He applied the "Page 99 Test" to his latest book, The Next Catastrophe: Reducing Our Vulnerabilities to Natural, Industrial, and Terrorist Disasters, and reported the following:
The third paragraph of page 99 goes as follows, illustrating just one of the many problems with the new Department of Homeland Security:Read an excerpt from The Next Catastrophe and learn more about the book at the Princeton University Press website.
A glaring example of thoughtlessness, on-the-fly reorganization occasioned by the birth of the new department concerned a particularly important sector of first responders -- the effective National Disaster Medical System (NDMS). It deployed and coordinated volunteer teams of doctors, nurses, and other medical personnel in a crisis, some 7000 volunteers. It had been moved from the Department of Health and Human Services to FEMA by the original DHS designers. HHS felt it belonged in HHS, not in FEMA, and tried to wrest control of the NDMS during Hurricane Isabel (September 2003). It did not do well in FEMA and was starved of resources. Its paid staff had shriveled from 144 to 57 and did not even include a physician. NDMS volunteers complained about FEMA’s unpaid bills, faulty equipment, and intransigent leadership.... It warned that two years after their move to FEMA, they were less prepared than ever.
This quote is representative of my criticism of FEMA and the Department of Homeland Security. The failure of these organizations and many others in the public and private sectors is a major theme of the book. It argues that we cannot expect much from organizations when it comes to preventing disasters of all sorts -- I discuss natural, industrial, and terrorist disasters -- and thus we should spend more of our resources reducing the size of the targets of nature's fury, the industrial accidents, and vulnerable parts of our critical infrastructure. Instead of the Department of Homeland Security, which should be dismantled, we should establish a Department of Homeland Vulnerability that examines the risky concentrations that are vulnerable to all three sources of disasters.
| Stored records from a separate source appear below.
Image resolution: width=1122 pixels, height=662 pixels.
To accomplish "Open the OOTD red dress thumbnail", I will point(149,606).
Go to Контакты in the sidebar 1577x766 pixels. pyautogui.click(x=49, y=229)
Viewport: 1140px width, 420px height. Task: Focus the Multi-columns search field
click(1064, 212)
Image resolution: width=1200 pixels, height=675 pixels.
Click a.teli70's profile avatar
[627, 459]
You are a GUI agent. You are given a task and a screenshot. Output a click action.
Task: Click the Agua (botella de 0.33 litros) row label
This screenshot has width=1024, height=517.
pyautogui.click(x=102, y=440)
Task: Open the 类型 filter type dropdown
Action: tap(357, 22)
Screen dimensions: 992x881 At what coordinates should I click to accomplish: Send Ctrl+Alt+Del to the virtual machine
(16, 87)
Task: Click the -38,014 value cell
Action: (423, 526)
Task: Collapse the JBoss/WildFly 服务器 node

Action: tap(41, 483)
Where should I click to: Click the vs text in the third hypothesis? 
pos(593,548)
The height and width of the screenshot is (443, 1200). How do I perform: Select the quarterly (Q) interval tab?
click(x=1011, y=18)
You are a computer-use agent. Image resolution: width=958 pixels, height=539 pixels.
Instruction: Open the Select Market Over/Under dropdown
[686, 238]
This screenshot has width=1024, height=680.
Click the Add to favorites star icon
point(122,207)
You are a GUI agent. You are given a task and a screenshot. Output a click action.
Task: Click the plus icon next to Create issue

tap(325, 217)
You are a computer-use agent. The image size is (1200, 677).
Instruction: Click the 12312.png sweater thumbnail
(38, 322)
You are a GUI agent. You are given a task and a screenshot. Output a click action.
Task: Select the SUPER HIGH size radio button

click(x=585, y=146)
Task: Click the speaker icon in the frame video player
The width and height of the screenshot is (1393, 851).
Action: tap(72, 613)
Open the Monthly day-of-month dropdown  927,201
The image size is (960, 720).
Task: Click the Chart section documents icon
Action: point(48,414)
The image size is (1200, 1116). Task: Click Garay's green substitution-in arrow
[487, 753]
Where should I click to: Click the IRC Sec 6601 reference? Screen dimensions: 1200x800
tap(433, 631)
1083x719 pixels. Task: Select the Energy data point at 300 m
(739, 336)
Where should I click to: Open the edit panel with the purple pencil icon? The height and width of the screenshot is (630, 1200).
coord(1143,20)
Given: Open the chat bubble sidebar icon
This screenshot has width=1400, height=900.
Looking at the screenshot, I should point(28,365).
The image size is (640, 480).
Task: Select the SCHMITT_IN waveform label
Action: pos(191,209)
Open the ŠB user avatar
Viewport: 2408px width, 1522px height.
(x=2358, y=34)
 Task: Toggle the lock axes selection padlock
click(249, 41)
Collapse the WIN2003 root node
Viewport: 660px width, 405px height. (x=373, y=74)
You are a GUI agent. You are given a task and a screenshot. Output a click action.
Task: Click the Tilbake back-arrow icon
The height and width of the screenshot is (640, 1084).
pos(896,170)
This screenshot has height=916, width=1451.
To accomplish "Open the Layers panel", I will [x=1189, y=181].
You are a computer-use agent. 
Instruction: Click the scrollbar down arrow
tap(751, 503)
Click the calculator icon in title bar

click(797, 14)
We should deconcentrate populations that live in risky areas instead of waiting for more Katrinas to do it for us at immense human cost. We should deconcentrate the hazardous substances in urban centers; our cities are littered with weapons of mass destruction. And we should reduce the concentrations of economic and political power that sit astride our electric power system, our nuclear power plants, our concentrated food supply and our telecommunications, in particular the Internet. They present easy targets for nature, accidents, and terrorists.
This will require stricter regulations and meaningful enforcement, something we have been able to do in other sectors of society, notably in the areas of health and crime, where our government is moderately strong. It is weak regarding settlements in risky areas and building standards and evacuation routes. That could be changed. We once had antitrust laws that stemmed the concentrations of economic power that favor the concentrations of hazardous materials. We could re-enact them. Until very recently we considered the Internet to be a common carrier open to all, but concentration in telecommunications will make it more vulnerable to hackers, terrorists, and accidents. The domination of operating systems by Microsoft's Windows, which domination allowed it to pay little attention to security, has made our banking system, military establishments including intelligence, and even our power plants vulnerable to hackers, terrorists, and software failures. We could require secure operating systems and software for our critical infrastructure.
We have not been able to prevent or greatly mitigate disasters, and never will be; our organizations are simply not up to it. We will always have disasters from the three sources, but we can greatly limit their size and consequences by reducing concentrations.